"I have no doubt that we will succeed in using solar
energy. If sunbeams were a weapon of war, we would have had solar energy
centuries ago," George Porter said. John F. Kennedy believed that because
of the science of weapons and war, we have all become one world and one human
race with a common destiny. The potential use of WMDs is a serious issue and an
ongoing threat. The question of the justification for the use of WMDs is a
common topic of humanitarian law and criminal law. Humanitarian law (when to wage
war, how to conduct it, types of weapons permitted) somewhere reaches criminal
law (when one party to a war violates the rules of war and uses prohibited
weapons, for example WMDs).
The term "weapons of mass destruction" was first used
in 1937 by William Cosmo Lang (a Scottish Angelic priest) when he expressed his
sympathy for the people of Spain and China in a speech over the oppression of
the fascists and the Japanese. But neither he nor many after him explained
exactly what such weapons meant and which weapons were destructive. WMDs are
all weapons that target and destroy more than one person, organism, place or
body, such as chemical, biological, radiological and nuclear weapons. Each of
these weapons, if used, exceeds the limits of their effects on the individual
and at once kills, distorts and destroys dozens of people, buildings,
agricultural and natural land. That is why there are international treaties and
measures to prohibit and reduce their use, as they exceed the criteria of
proportionality no matter how they are used. Because according to humanitarian
law and criminal law, the type of weapon and the nature of the targets must be
compatible; WMDs are always above expectation, larger and more destructive than
the targets themselves may require.
The general view of nuclear weapons is that their use is not
explicitly prohibited by international law, as the 1968 Nuclear
Non-Proliferation Treaty and a 1996 advisory opinion of the International Court
of Justice state, especially in self-defense in extreme situations where the
very existence of a state is in danger. However, its use goes against the
principles of humanitarian law, as it goes against the principle of separating
civilians from military targets and would also have unnecessary consequences.

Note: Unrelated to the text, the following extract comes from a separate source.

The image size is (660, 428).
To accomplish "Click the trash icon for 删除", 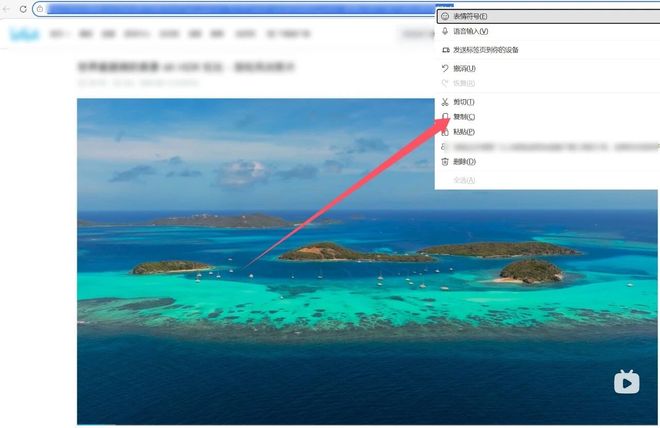I will [445, 161].
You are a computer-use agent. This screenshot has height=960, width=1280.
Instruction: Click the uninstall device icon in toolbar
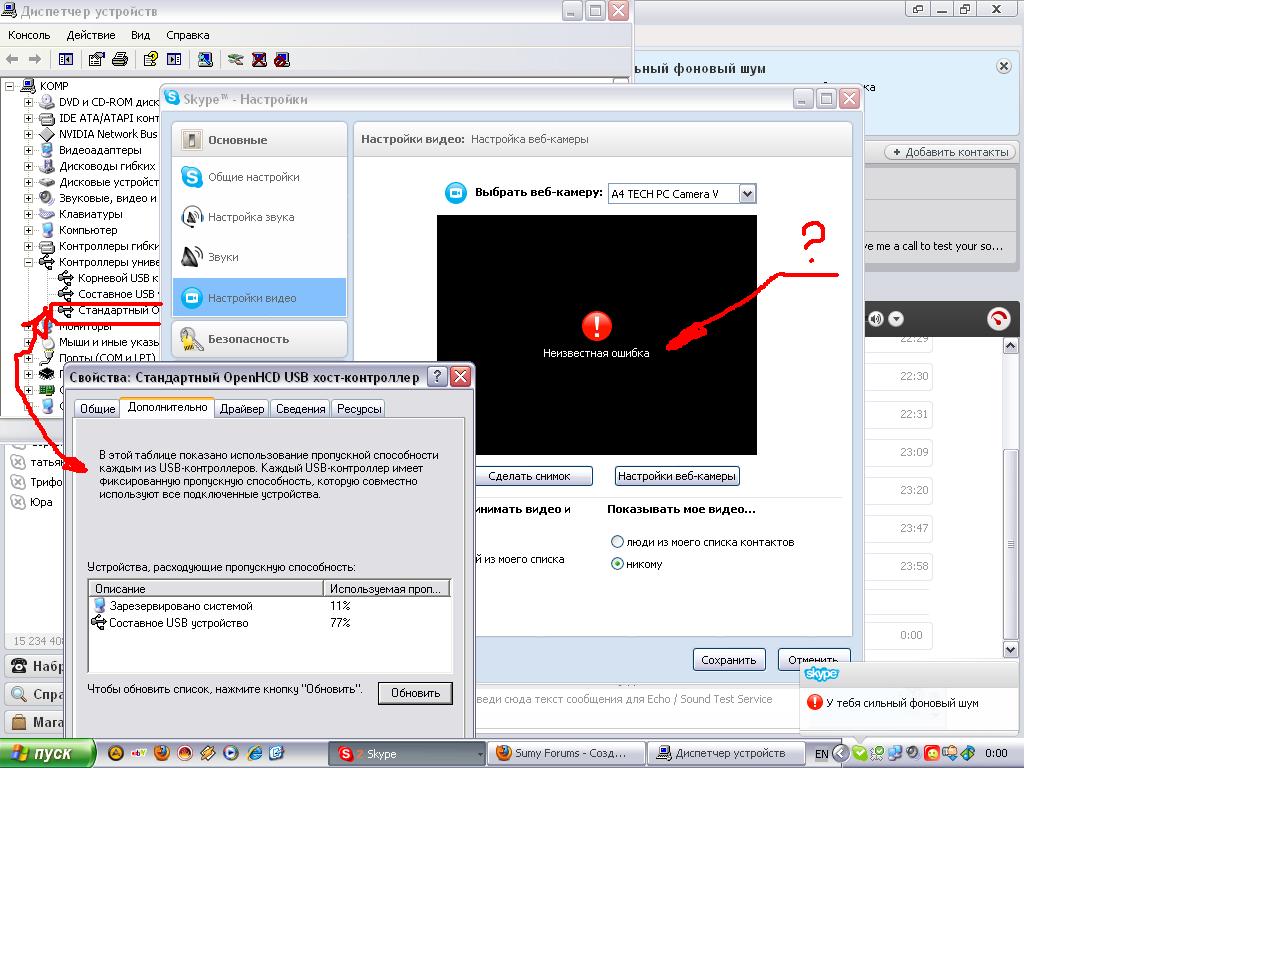tap(259, 59)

However, the manufacture, development, stockpiling and use of chemical,
biological, toxic and suffocating weapons are prohibited in several
international treaties and measures. Chemical weapons are banned by the 1993
Chemical Weapons Convention and biological weapons by the 1972 Biological
Weapons Convention. According to the participants of the conferences, the two
treaties cover individual responsibility in addition to the responsibility of
states, and individuals accused of using them will be punished. That is the
case in the criminal law of many countries, and liability is regulated by law.

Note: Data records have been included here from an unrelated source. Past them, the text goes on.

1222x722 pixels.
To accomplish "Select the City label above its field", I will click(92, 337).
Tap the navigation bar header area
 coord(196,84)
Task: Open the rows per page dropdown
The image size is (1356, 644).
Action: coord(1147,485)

Internationally, the Rome Statute of the International Criminal Court (Article
8, paragraph 2) prohibits the use of poisons and poisonous weapons, as well as
poisonous and asphyxiating gases or any similar liquids, substances or
materials and are considered war crimes. However, the Statute does not directly
prohibit or name "chemical" and "biological" weapons.
According to experts, the provisions of the Statute could include such weapons,
but it would be better to amend them and ban them directly. The reason for not
mentioning chemical and biological weapons is due to pressure from
nuclear-weapon states. Because these states did not want, did not allow and did
not believe that the use of nuclear weapons is a crime and prohibited, so the
chemical and biological weapons have been mentioned in this unclear manner.

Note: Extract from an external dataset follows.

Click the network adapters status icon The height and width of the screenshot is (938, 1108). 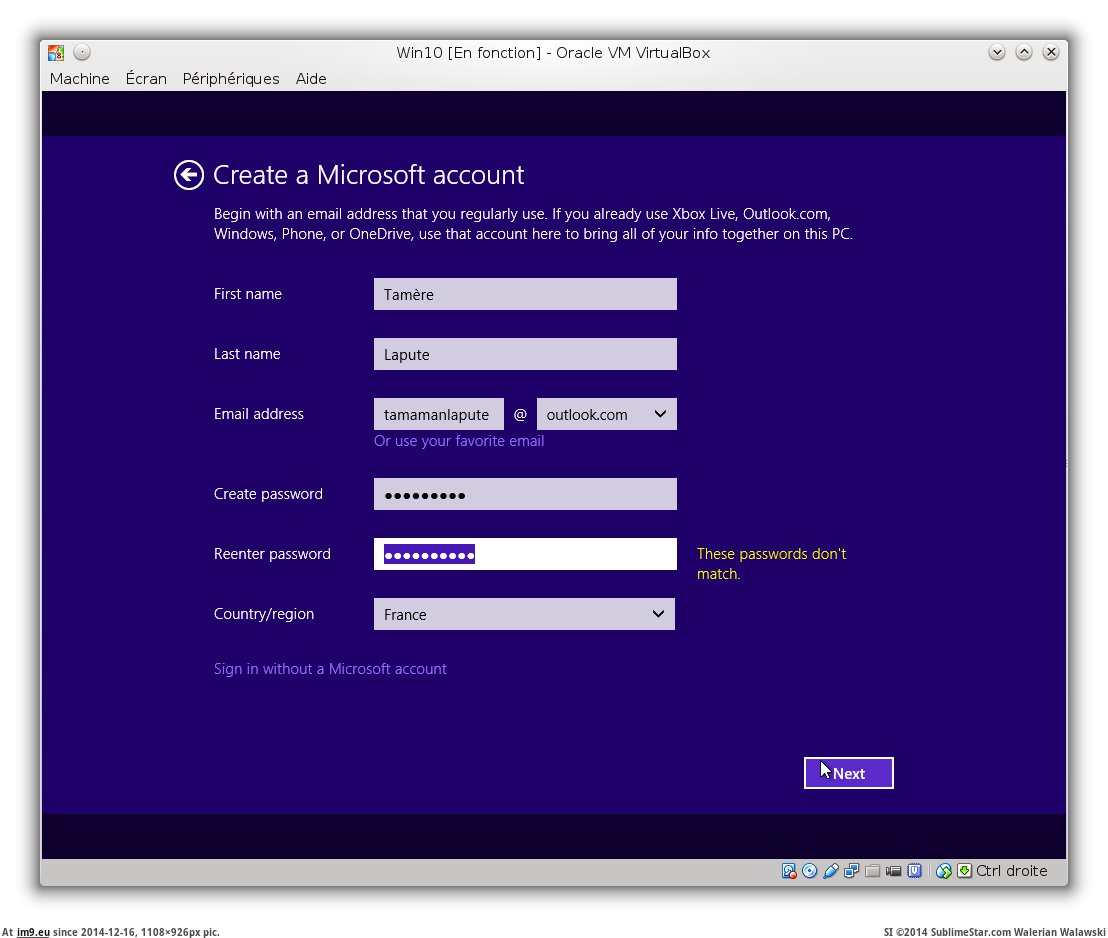[x=852, y=871]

Nuclear weapons, since they are newer than other types of WMDs,
they are less used. After the atomic bombings of Hiroshima and Nagasaki at the
end of World War II (August 1945), which killed at least 150,000 and at most
230,000 people, it was no longer used. Biological weapons, too, since their
effects are often combined with the effects of natural factors, are not easy to
identify and it is not clear when they were deployed. But chemical weapons have
been used more often and are easier to identify; from World War I to the
Iraq-Iran war, it has been used several times. In 1988, the cities of Halabja
in the Kurdistan Region and Sardasht in East Kurdistan were attacked by
chemical weapons of the Ba'ath and Saddam regime, killing at least 5000 people
and wounding thousands more. In addition, according to a report by Human Rights
Watch, during the Anfal genocidal campaign in 1988, the Iraqi government used
chemical weapons against the people of the Kurdistan Region about forty times.